Pour Matthieu, ce qui distingue les premiers des seconds, c’est le repentir. Une sorte de « boîte noire » qui contient des informations sur le changement qui s’opère en eux. Pour nous, il est impossible d’y avoir accès. Comme dans un accident d’avion, il y a un moment où elle est découverte, trouvée, pour être analysée. Il ne nous revient pas de le faire. Pour l’instant, nous sommes appelés à nous contenter de savoir l’existence d’une énigme. Il s’agit d’un « temps » de repentir. Le premier fils, après avoir dit « non », a connu ce temps. Le second fils, à la réponse positive, ne connait pas ce moment. Il n’ira pas à la vigne, malgré son affirmation qui le laissait bien entendre. Le premier ne voulait pas mettre entre parenthèses sa volonté pour réaliser celle de son père. Le second, après l’empressement du premier moment, préfère reprendre sa liberté. La différence n'est pas de l'ordre du « dire », mais bien de celui de l’« agir », du « faire ». Là où la réponse s’oppose à la volonté du père, l’acte s’y accorde, après le repentir. Là où les mots coïncident avec la volonté du père, l’acte ne la réalise pas. Par le « repentir », le premier fils renonce à sa volonté pour obéir à celle de son père. L’acte manifeste le changement. Le fils incarne la parole du père. La demande du père s’accomplit dans l’acte du fils. Entre la demande et la réalisation, il y a le consentement. Non pas une obéissance servile, mais une transformation intérieure qui fait de l’appel du père un chemin où l’abdication de la volonté pour celle d’un autre devient comme allant de soi. Il n’y a pas renoncement de sa propre identité, mais la réalisation de soi par l’invitation d’un autre, ici, certainement, du Tout Autre. La raison profonde de ce changement relève du secret, de la boîte noire qui sera découverte un jour dans un autre monde. Inutile donc de se perdre en différentes hypothèses.

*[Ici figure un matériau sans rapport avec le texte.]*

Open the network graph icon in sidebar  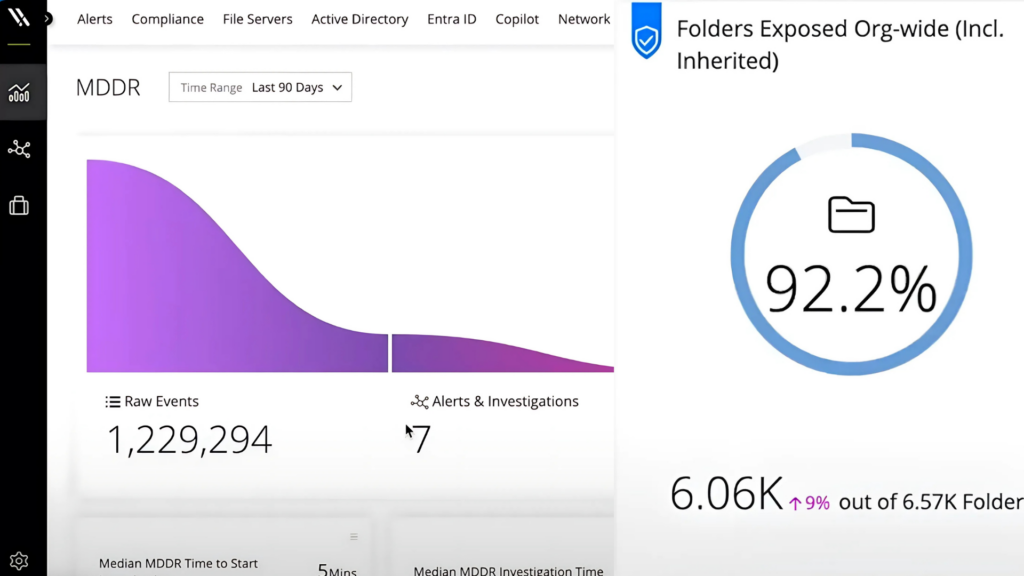pos(19,149)
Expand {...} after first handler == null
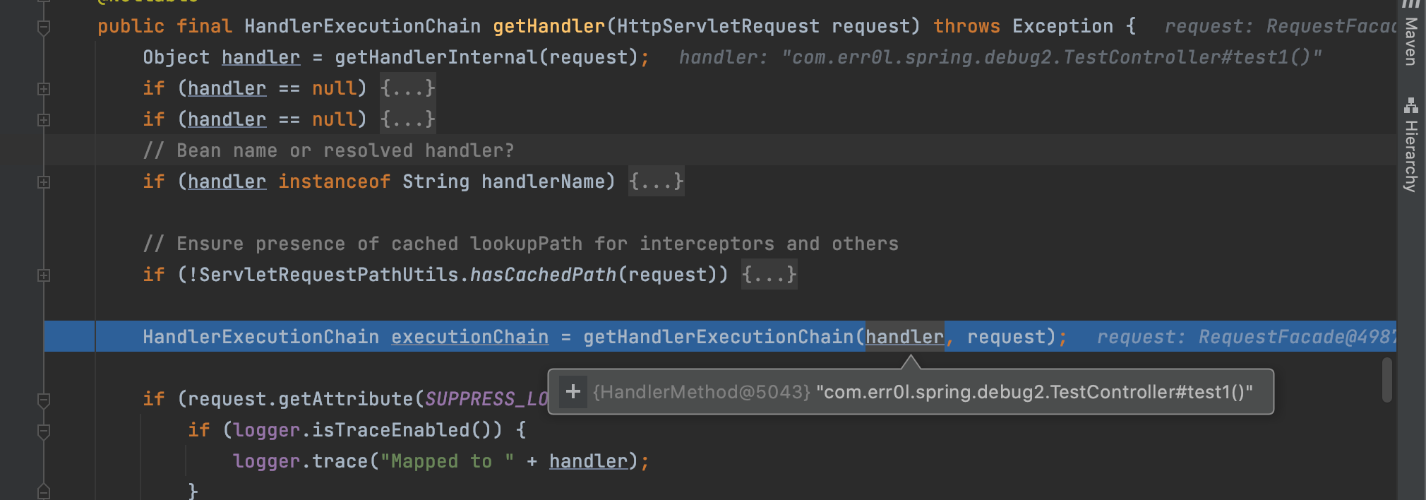This screenshot has width=1426, height=500. 407,89
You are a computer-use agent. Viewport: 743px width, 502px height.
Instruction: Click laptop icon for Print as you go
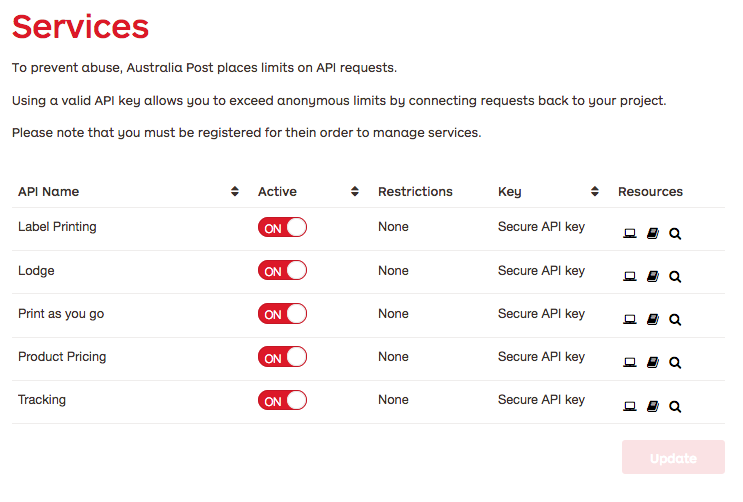tap(629, 319)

À la question, « lequel des deux a fait la volonté du père? », la réponse est cinglante, disions-nous. La venue de Jean-Baptiste a fait en sorte que les « hors-la-loi », les pécheurs ont cru à sa proposition d’« un chemin de justice ». Du « non » dont témoigne leur vie, ils passent à un agir, celui de croire. Pour leur part, les « grands prêtres et les anciens » n’emboîtent pas le pas. Ils demeurent cantonnés dans une parole stérile et figée, celle de l’absolu de la Loi. De leur « oui » de toujours, il n’y a pas maintenant une action conforme à leur réponse, sinon celle de la répétition de la Loi.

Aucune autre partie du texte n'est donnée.